Calculations for risk of transmission in sport (which are reported in this review to be less than one in a million) are presented based on the randomly selected athlete. It should be noted that the risk of transmission (both theoretical and actual) becomes considerably higher when it is known that at least one athlete on the field is HIV or hepatitis positive. The risk of transmission does not need to be divided by the prevalence of these diseases in the population in this scenario.
The authors reject the report of Torre et al of sporting transmission of HIV based on arguments previously published. However, although this is not a proven case of sporting transmission, it remains a possible one. The burden of proof may be impossibly high with respect to sporting transmissions. In a hospital, whenever there is a needlestick injury, an incident report is filed and blood is immediately taken from the patient and injured staff member. This does not happen in sport. It is rare for blood/blood contacts to be recorded in injury surveillance systems, and there is no expectation that competitors will undergo blood tests after matches if contact has occurred. Therefore, even if an HIV transmission did occur during a sporting activity, it is likely that this would be either missed or considered not proven, even if suspected. Based on current expert opinion, many athletes would have at least one risk factor in their personal sexual or other history that would be considered more likely to be the source of their infection than a bloody collision they had suffered on the sporting field.
Because immunisation for hepatitis B is available, a notification and/or exclusion policy for this disease is probably not justified, although it presents a difficult dilemma for potential opponents who have attempted immunisation but who do not seroconvert. I would suggest that athletes infected with hepatitis C or HIV who wish to continue playing contact sports present a dilemma that even the most knowledgeable experts cannot resolve at this stage.

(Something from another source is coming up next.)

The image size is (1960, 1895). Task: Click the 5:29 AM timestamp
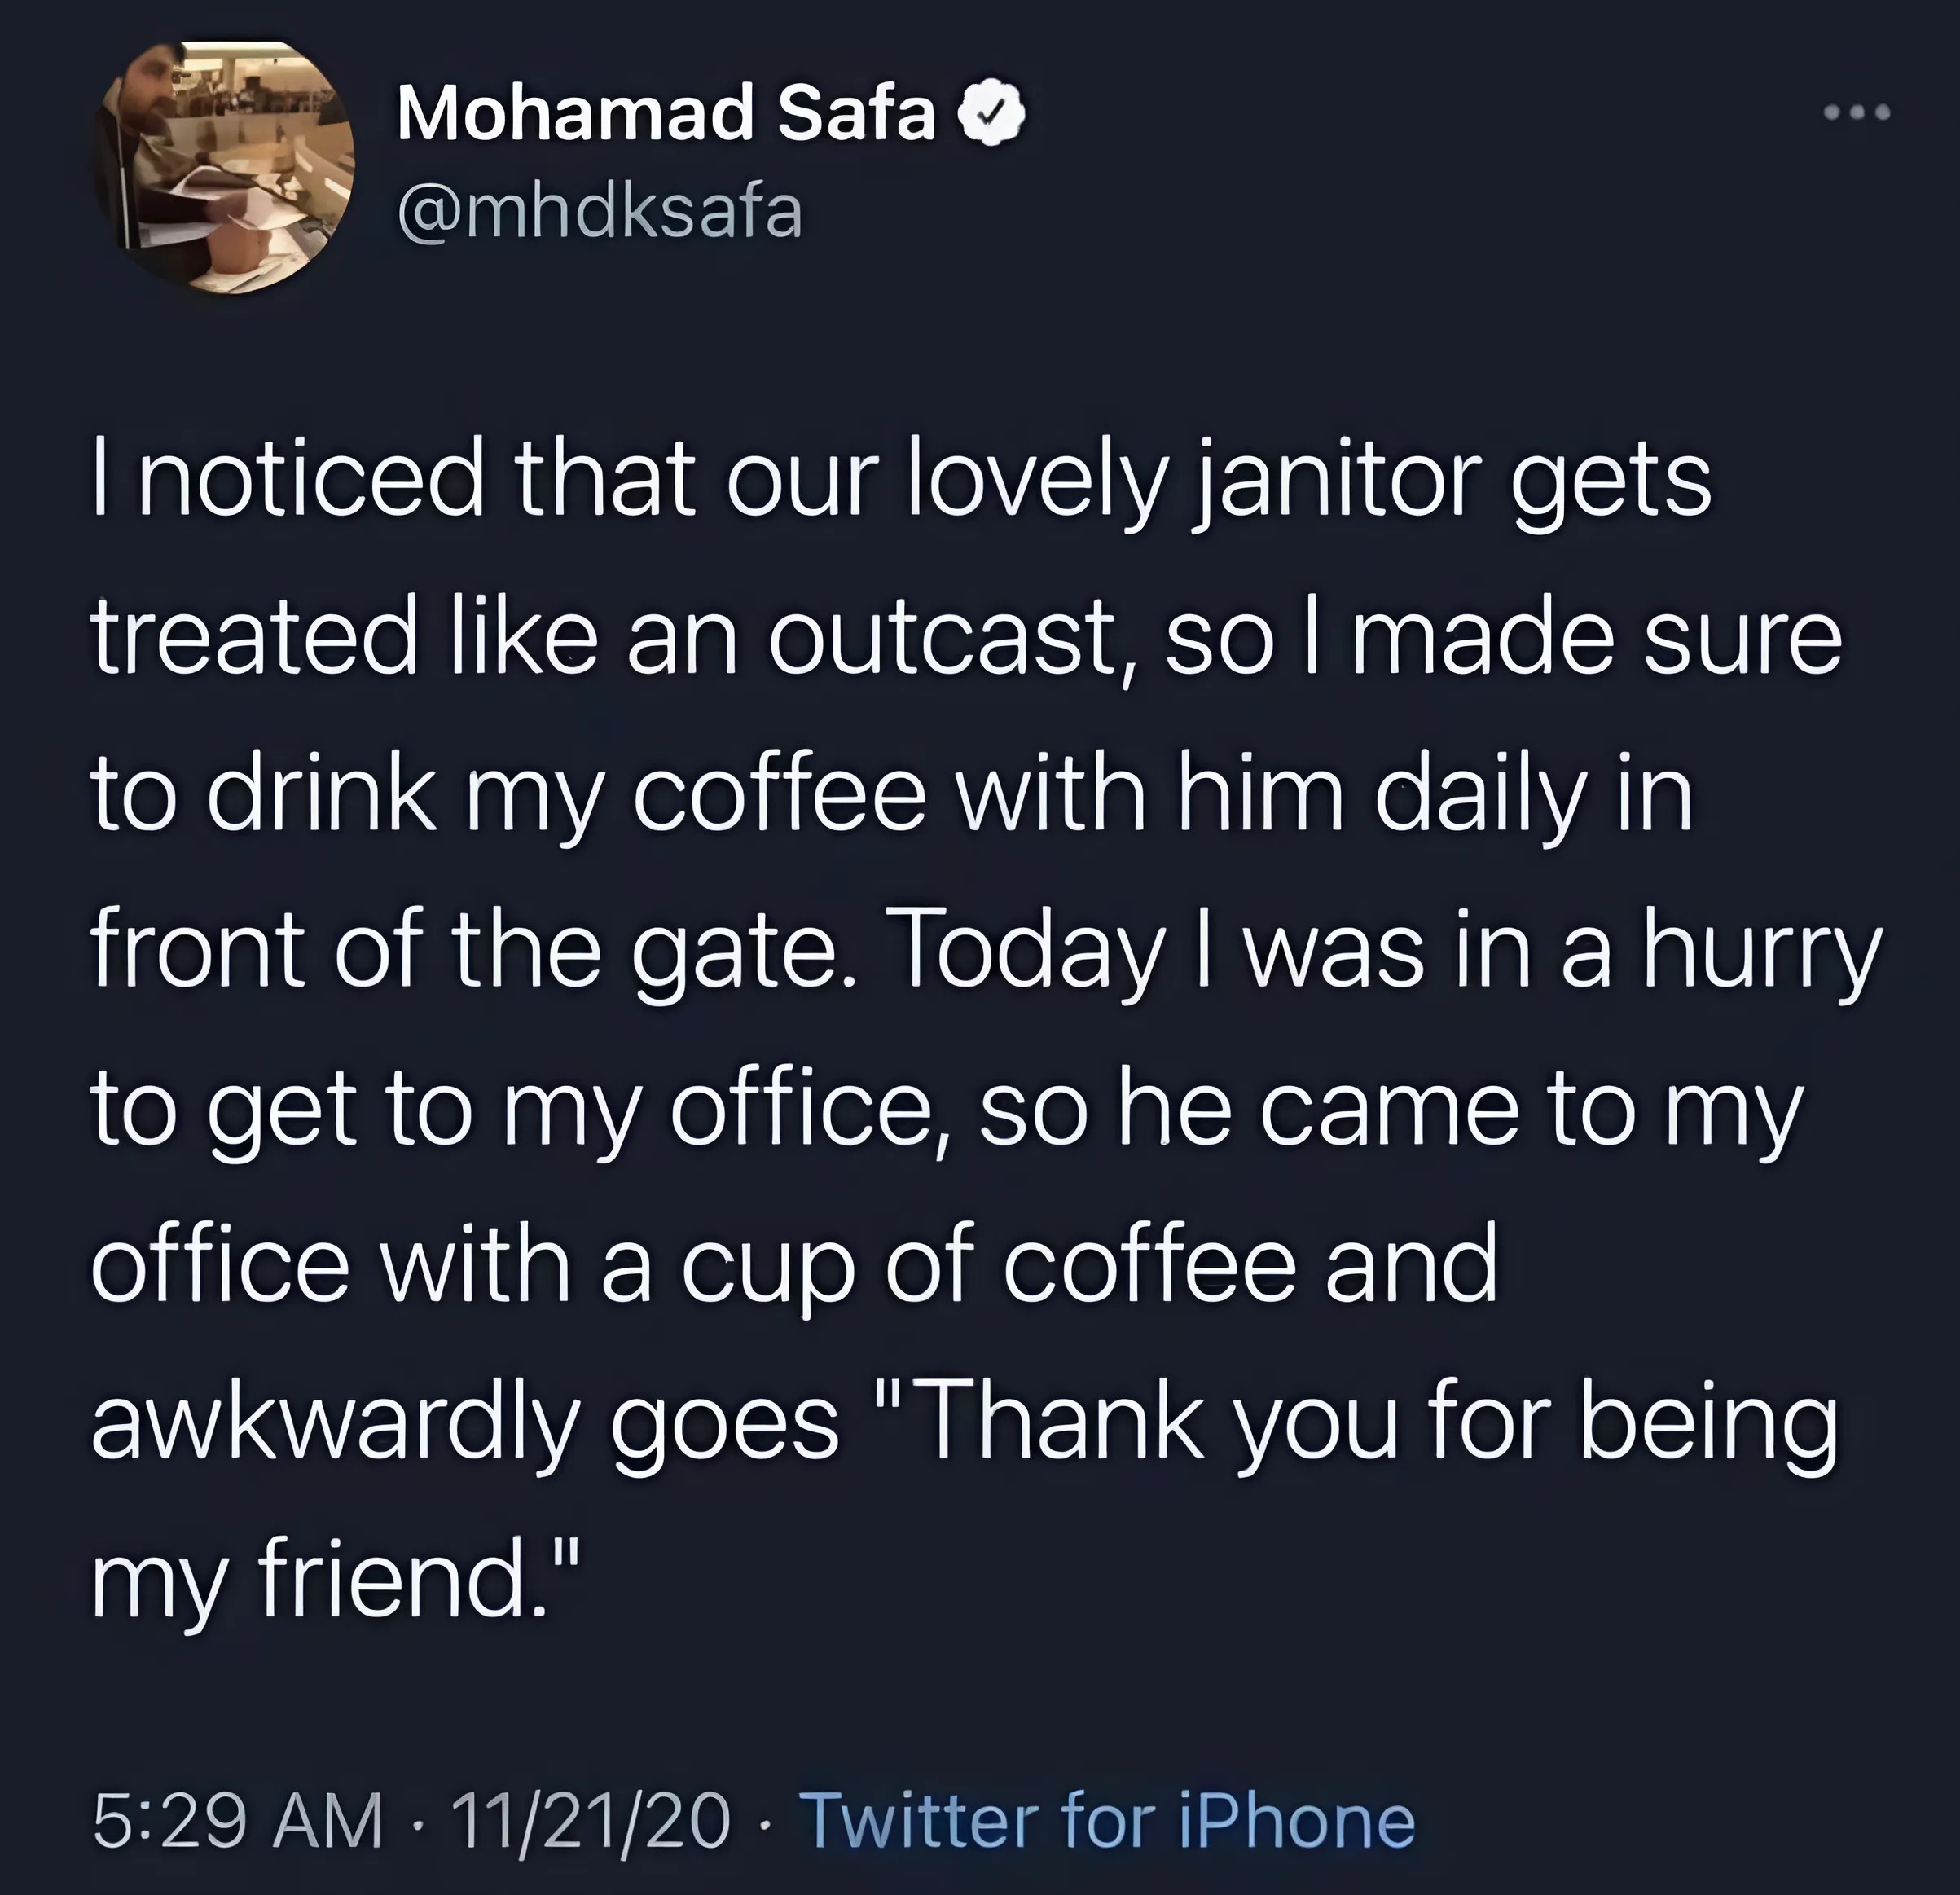coord(239,1820)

A mandatory notification and/or exclusion policy in a contact sport may be considered to be unfairly discriminatory, yet it may be equally unfair to expose potential opponents and team mates to a slightly increased risk of a life threatening transmissible disease without their knowledge and consent.
Now that a decade has passed since the Magic Johnson saga and there are no proven cases of sporting transmission of HIV, experts can feel safer in determining the risk of transmission to be “very low”. But in that time, how many HIV positive athletes have continued to play contact sports, and if they have, do we have the follow up of all opponents and team mates to prove that none have been infected? The most important lesson from the Magic Johnson saga is that team mates and opponents did not feel comfortable playing against him, and I suspect that this aspect of the case has deterred the vast majority of HIV positive individuals from considering continuing participation in contact sports.